Plan Explorerとは
Plan Explorerは、Microsoft SQL Serverのクエリパフォーマンスを分析・最適化するためのツールです。
このツールは、実行計画を視覚的に表示し、クエリの実行効率を改善するための情報を提供してくれます。
もともとはSentryOne社によって提供されていましたが、2021年に買収されて以降はSolarWinds社に提供されています。
本記事では、Plan Explorerの基本的な使い方や活用例について紹介します。
インストール方法
https://www.solarwinds.com/ja/free-tools/plan-explorer からインストーラをダウンロードできます。
2024年12月現在はユーザー登録が必須となっています。
実行計画の表示方法
Plan Explorerを使うとこのように実行計画を表示することができます。
表示方法はいくつかあるため、以下に紹介します。
方法A. Plan Explorerで直接SQLを実行して取得する
Plan Explorerからサーバー・DBを指定して接続することができます。
接続後、CommandTextタブにSQLを書いてF5を押すと実際にクエリが実行されて実際の実行計画(Actual Plan)が取得できます。
↓ 実行後、Resultsタブが表示
Ctrl+Lで推定実行計画(Estimated Plan)を取得することもできます。
方法B. sqlplanファイルを読み込む
SSMSで実行計画を保存し、保存した.sqlplanファイルをPlan Explorerで読み込むことができます。
↓sqlplanファイルを開く
方法C. SSMSアドインから開く
Plan Explorerのインストール時にSSMSアドインもインストールしていると、SSMSの実行計画の表示画面からPlan Explorerを開くメニューが追加されます。
方法D. XMLを貼り付ける
XML形式の実行計画をコピーしてPlan Explorerに貼り付けることで表示することもできます。
↓表示されたXMLをコピー
別の環境で取得した実行計画を手元の環境で確認したい場合などに有用です。
Plan Explorerの活用例
ここからはPlan Explorerを使った活用例について紹介します。
実際の行数と推定行数との比較
実際の実行計画では「ShowEstimatedPlan」ボタンを押すことができ、これを押すことで、実際の行数と推定行数を比較することができます。

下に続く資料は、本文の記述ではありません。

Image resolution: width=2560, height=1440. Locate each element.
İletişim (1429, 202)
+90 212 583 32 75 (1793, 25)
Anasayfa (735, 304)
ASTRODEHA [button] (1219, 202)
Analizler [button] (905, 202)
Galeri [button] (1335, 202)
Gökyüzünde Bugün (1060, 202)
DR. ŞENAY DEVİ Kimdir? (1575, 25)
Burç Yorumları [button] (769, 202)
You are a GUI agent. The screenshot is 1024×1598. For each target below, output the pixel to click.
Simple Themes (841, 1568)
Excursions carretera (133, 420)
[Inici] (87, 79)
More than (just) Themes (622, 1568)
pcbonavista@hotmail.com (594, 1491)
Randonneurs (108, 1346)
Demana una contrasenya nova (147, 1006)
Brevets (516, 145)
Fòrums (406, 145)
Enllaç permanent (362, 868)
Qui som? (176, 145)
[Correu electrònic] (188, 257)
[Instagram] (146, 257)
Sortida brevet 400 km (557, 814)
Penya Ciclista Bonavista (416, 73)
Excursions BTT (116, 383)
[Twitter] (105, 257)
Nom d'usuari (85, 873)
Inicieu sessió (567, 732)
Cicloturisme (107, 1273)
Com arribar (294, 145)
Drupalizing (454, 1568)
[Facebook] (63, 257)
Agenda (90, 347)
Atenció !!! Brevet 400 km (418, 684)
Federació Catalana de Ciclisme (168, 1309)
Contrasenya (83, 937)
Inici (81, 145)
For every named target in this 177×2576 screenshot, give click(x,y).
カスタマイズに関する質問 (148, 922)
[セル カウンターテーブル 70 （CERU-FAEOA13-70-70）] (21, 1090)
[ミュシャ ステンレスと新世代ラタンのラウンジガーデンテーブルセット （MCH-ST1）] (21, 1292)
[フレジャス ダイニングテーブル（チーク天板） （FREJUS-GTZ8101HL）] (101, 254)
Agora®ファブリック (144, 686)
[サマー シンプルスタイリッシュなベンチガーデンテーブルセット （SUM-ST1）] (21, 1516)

例えばこちらにパフォーマンスの悪い、実際の実行計画があります。
インデックスからの読み込みとKeyLookUpとの結合が大量に走っていることで非常にパフォーマンスが悪くなっています。
こちらを推定実行計画に切り替えるとレコード量が非常に少ない見積もりであることがわかります。
上記から、オプティマイザの推定としては取得行数が非常に少ない見込みであったことがパフォーマンスの悪い実行計画が作られた原因であり、この乖離をなくせれば改善に繋げられるだろうという予測が立てられます。
Warning表示
Plan Explorerは、クエリの実行計画に関する警告を表示することができます。
例えば、次の画像では処理されている行数が多くないためパフォーマンスは一見そこまで悪くないように思えます。
ただし、Warningが出ている上記矢印のテーブルにカーソルを当てると次のように詳細な情報が確認できます。
条件句があり、返される行数は39行であるもののIndexSeekされておらず、9700万行超の読み込みが発生してボトルネックになっていることがわかります。
チューニングの履歴管理
Plan Explorerでは、実行の履歴を管理し、コメントを残すことができます。
例えば次のようにチューニングの過程でどのような変更をして、その時にどのような実行計画だったかなどを残すことができます。
終わりに
以上、実行計画の確認やチューニング検討に便利なPlan Explorerについて紹介しました。
紹介しきれなかった機能もありますので、興味がありましたら実際にインストールして使ってみてください。